With the resources the network of schools has, Davis believes that, if some work is done, NPS has an opportunity to shape into a model of education, she said.
“I see little issues all over the place, but I think the main thing that I want to improve on is improving the trust and communication that Newton has with their school committee … and that [lack of communication] leads to people losing a lot of trust, sometimes rightly and fairly,” she said.
This poor communication, according to Davis, may result in decisions made by the committee, including the right ones, not being communicated well to the population.
“It’s a pretty complex system with a lot of things interacting, but I think what you can do is you can create a process that communicates what you’re doing, how you’re going about thinking, how you’re researching it and, then, how you’re rolling it out,” she said.
Davis’ priorities also include providing excellent education for all students, including ensuring that all schools have qualified staff and quality technology and resources. Following the gaps in education resulting from the pandemic, Davis wants to assess these gaps and determine how to allocate resources to remedy this. Davis also wants to focus on improving the infrastructure of the school buildings.

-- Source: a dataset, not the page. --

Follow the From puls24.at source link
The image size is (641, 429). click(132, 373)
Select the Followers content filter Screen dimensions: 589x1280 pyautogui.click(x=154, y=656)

Davis describes herself as a “life-long educator” with experience in public schools and administration, and said she has a knowledge of NPS since her children attend Newton schools.
Davis began her career working as a teacher at an international school in Jordan. After returning to the United States, she worked as a counselor in the School District of Philadelphia, and then in the Boston area, where she became a middle school principal in Chelsea.
With her growing family in mind, Davis said she moved to Newton in 2012 mainly due to her belief that the NPS had great resources and potential, she said.
Working in the Chelsea Public Schools as a principal of the Joseph A. Browne School and attaining a doctorate in educational leadership from Boston University, Davis has always focused on education as her career.
Davis continues this focus in her current position, as executive administrator for curriculum and assessment for the Five District Partnership, where her group’s main goal is closing the student achievement gap across the urban districts of Chelsea, Everett, Malden, Revere, and Winthrop, according to the organization’s website.
Davis said she still was hesitant to run for any political office at all.
“I considered running for the [Newton] School Committee about four years ago, but was kind of overwhelmed … It was a little daunting at that point [since] I’m not a politician by practice,” she said. “But I was interested and this spring people were approaching me about running so I decided that I would.”